Sakamoto reemerges from his memories to words falling out his mouth without him knowing. "Yes, of course. How could I forget. He's like that again?"
"Unfortunately, yes, Sakamoto." Katsura says. "Now do you understand how worried I am?" He lets out something of a breath. "Truth is, I'm terrified. We don't know what broke him out of the spell in the first place, and I'm scared so say he might never come out of this one… Or-" He gulps, "He… might try something awful."
Sakamoto dismisses the statement immediately. "No way, he wouldn't."
"You haven't seen him, Sakamoto! You haven't heard how scratchy his voice is, you haven't seen how hollow his cheeks are, you haven't had to poke and prod just to get a reaction out of him!" Katsura gasps, sounding on the verge of a panic, "You are our absolute last resort, he hasn't seen you in so long, maybe you of all people can snap him out of it."
This is an astounding amount of pressure. "Zura-"
"Please, Sakamoto."
He's not sure he can do it. "Zura, I-"
"You never got confirmation of his feelings, did you? Now's your chance!" Katsura sounds utterly desperate.

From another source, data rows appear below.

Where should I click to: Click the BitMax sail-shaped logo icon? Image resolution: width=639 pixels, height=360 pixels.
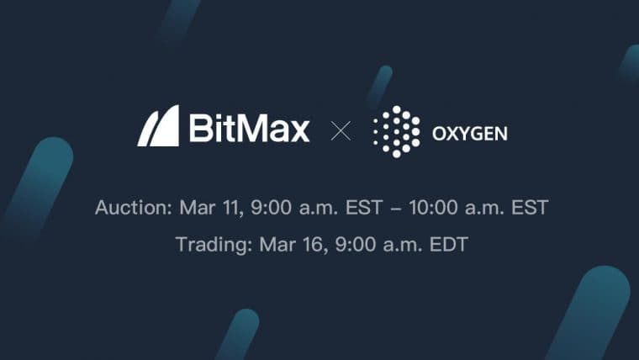(158, 126)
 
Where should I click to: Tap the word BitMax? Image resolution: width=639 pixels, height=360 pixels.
(249, 129)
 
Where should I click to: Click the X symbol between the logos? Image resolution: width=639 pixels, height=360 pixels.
(341, 130)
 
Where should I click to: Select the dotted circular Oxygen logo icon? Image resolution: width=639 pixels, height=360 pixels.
(395, 132)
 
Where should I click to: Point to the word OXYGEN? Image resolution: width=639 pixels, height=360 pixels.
(469, 134)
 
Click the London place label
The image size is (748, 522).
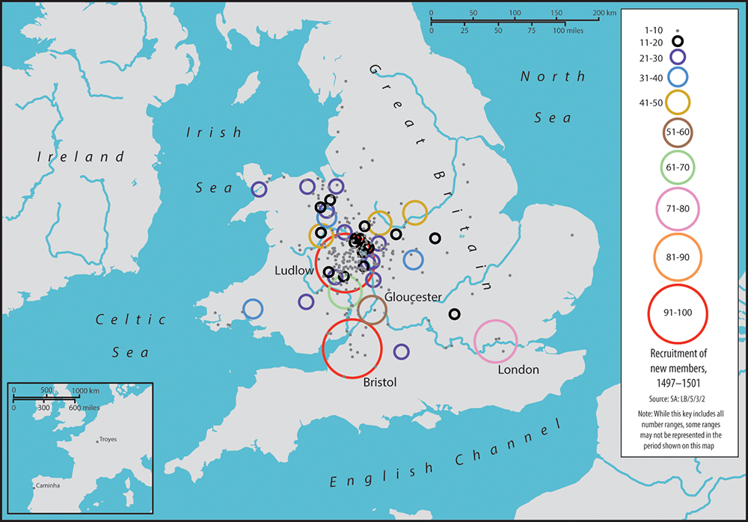point(518,369)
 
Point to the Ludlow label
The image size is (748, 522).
point(293,270)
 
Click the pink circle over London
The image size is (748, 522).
point(496,341)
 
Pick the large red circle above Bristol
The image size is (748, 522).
point(352,348)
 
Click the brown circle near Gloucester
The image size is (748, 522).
point(372,309)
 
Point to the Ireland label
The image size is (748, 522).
point(72,157)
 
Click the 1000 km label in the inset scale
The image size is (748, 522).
point(87,390)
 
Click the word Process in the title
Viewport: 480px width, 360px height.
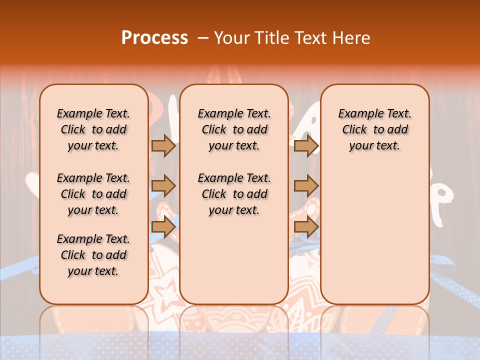pos(154,38)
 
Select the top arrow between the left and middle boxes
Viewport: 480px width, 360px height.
pos(163,146)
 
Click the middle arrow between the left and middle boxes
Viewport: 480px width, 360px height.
pos(163,186)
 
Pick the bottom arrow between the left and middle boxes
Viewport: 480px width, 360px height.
pos(163,226)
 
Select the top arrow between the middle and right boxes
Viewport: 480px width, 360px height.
pos(306,146)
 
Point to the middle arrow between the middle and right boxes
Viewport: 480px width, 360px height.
pos(306,186)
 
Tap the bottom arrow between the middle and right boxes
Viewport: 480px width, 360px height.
pos(306,226)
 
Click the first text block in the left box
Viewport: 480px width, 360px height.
pos(94,130)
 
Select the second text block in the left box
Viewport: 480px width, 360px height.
pos(94,194)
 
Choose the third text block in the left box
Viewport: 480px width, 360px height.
pos(94,255)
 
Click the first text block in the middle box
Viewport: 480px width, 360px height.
pos(234,130)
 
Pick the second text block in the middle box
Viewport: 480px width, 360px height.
pos(234,194)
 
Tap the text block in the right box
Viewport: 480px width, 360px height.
pos(375,130)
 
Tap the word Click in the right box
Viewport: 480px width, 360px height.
pos(354,130)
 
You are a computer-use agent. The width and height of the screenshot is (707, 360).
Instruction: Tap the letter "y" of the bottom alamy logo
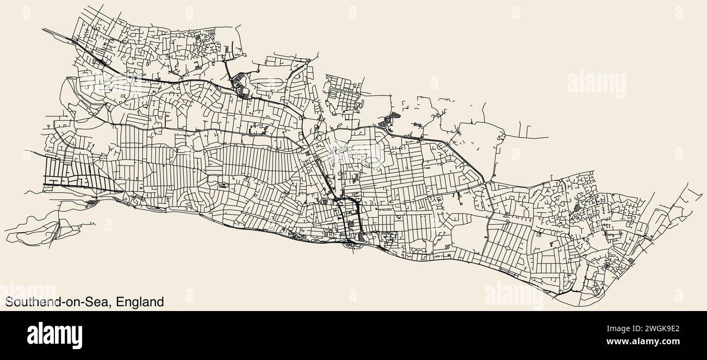point(77,337)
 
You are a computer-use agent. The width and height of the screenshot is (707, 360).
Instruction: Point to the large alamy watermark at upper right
point(596,84)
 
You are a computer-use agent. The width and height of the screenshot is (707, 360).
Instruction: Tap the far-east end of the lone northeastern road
point(548,137)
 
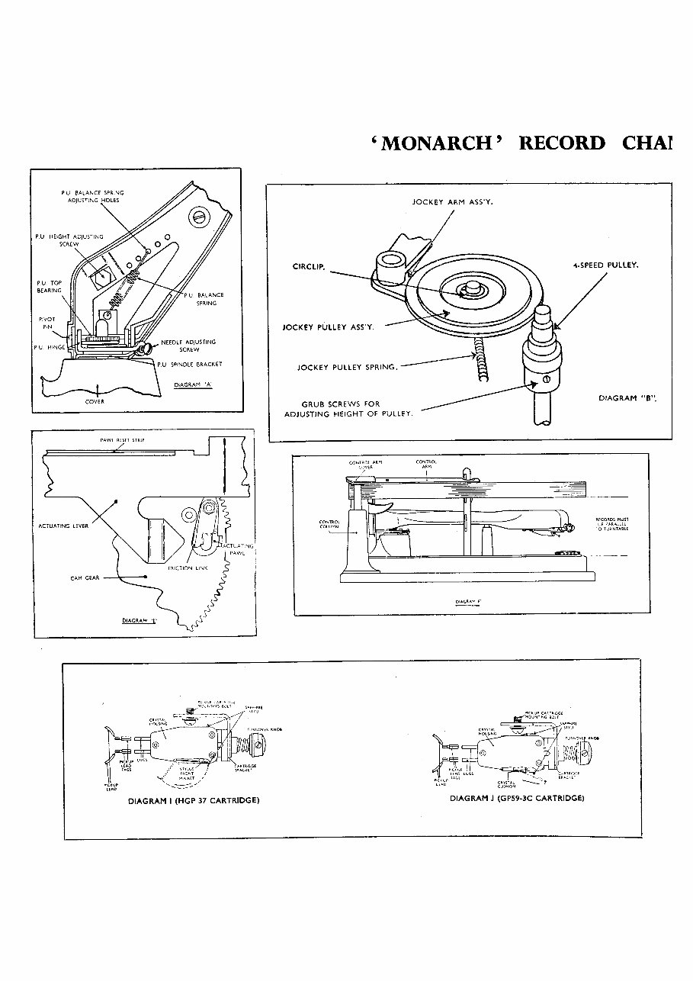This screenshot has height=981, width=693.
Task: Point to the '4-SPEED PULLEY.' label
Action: click(x=605, y=265)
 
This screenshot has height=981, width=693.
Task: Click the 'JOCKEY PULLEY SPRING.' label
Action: click(x=347, y=367)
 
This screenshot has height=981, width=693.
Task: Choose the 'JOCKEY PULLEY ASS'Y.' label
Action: click(x=328, y=327)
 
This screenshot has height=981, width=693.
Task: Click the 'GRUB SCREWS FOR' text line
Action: click(x=341, y=404)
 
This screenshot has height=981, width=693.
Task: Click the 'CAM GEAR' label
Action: click(x=85, y=577)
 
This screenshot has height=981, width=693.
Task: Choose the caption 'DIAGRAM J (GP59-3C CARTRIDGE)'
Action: click(x=517, y=798)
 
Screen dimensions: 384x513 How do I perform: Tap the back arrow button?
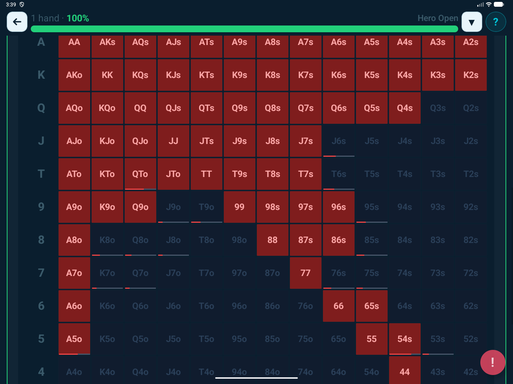[17, 22]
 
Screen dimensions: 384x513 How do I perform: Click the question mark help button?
[495, 22]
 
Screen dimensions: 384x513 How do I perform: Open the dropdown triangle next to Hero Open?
[472, 22]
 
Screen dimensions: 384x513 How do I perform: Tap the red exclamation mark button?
[492, 362]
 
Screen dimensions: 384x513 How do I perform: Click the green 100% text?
[78, 18]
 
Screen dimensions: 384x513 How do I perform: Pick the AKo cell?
[74, 75]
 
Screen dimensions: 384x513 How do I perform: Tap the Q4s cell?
[404, 108]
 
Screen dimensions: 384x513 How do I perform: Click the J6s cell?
[338, 141]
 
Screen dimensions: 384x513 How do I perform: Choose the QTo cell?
[140, 174]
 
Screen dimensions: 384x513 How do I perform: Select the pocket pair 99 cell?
[239, 207]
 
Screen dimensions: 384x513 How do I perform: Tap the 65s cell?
[371, 306]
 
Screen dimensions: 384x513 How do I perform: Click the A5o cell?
[74, 339]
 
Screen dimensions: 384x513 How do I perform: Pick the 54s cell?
[404, 339]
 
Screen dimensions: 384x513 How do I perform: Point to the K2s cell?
[471, 75]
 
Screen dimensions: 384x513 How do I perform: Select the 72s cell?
[471, 273]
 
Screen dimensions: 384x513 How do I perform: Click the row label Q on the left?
[41, 108]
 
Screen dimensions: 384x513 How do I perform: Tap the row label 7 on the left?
[41, 273]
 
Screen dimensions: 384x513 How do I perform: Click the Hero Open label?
[438, 18]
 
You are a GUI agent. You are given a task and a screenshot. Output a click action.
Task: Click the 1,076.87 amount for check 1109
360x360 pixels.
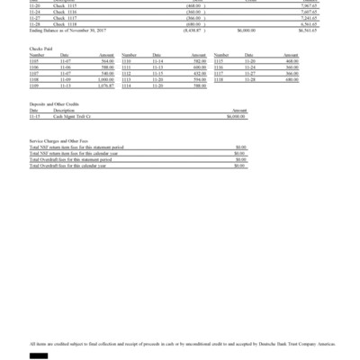pos(105,86)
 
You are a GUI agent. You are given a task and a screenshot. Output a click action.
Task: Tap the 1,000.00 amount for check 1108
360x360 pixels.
pos(106,81)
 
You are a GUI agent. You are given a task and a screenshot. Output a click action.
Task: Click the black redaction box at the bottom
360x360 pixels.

What if he messes up? "Zu-"
"He wants you to come back, Sakamoto."
And the decision is made.
He ends the call before he can reply or have second thoughts, shoves his sunglasses on the bridge of his nose, and marches out of the room.
He comes to a door half a ways down the hall and bangs on it with a heavy fist. It opens to reveal a very sleepy Mutsu, whose expression turns to resentment at the sight of him.
"I was sleeping, you idiot-"
He cuts her off. "You're in charge for a while, I'm leaving."
She rubs at her eye, "Wanderlust again? Alright, we've got no big negotiations coming up anyway. Keep your cellphone on."
"You're not going to stop me?"
"Why bother, you'd sneak out anyway. It's actually a bit strange for you to tell me that you're leaving." Mutsu yawns. "So, can I go back to bed now?"
"Yeah, thanks!" He calls back to her, spinning on his heel and already walking down the corridor.
She closes the door behind her, but after a moment, slams it back open again. "Wait, do you have any idea where you're going?"
Sakamoto slaps a smile on his face and turns to face her. "Oh, nowhere special.
"I'm just gonna go pay someone a much-needed visit."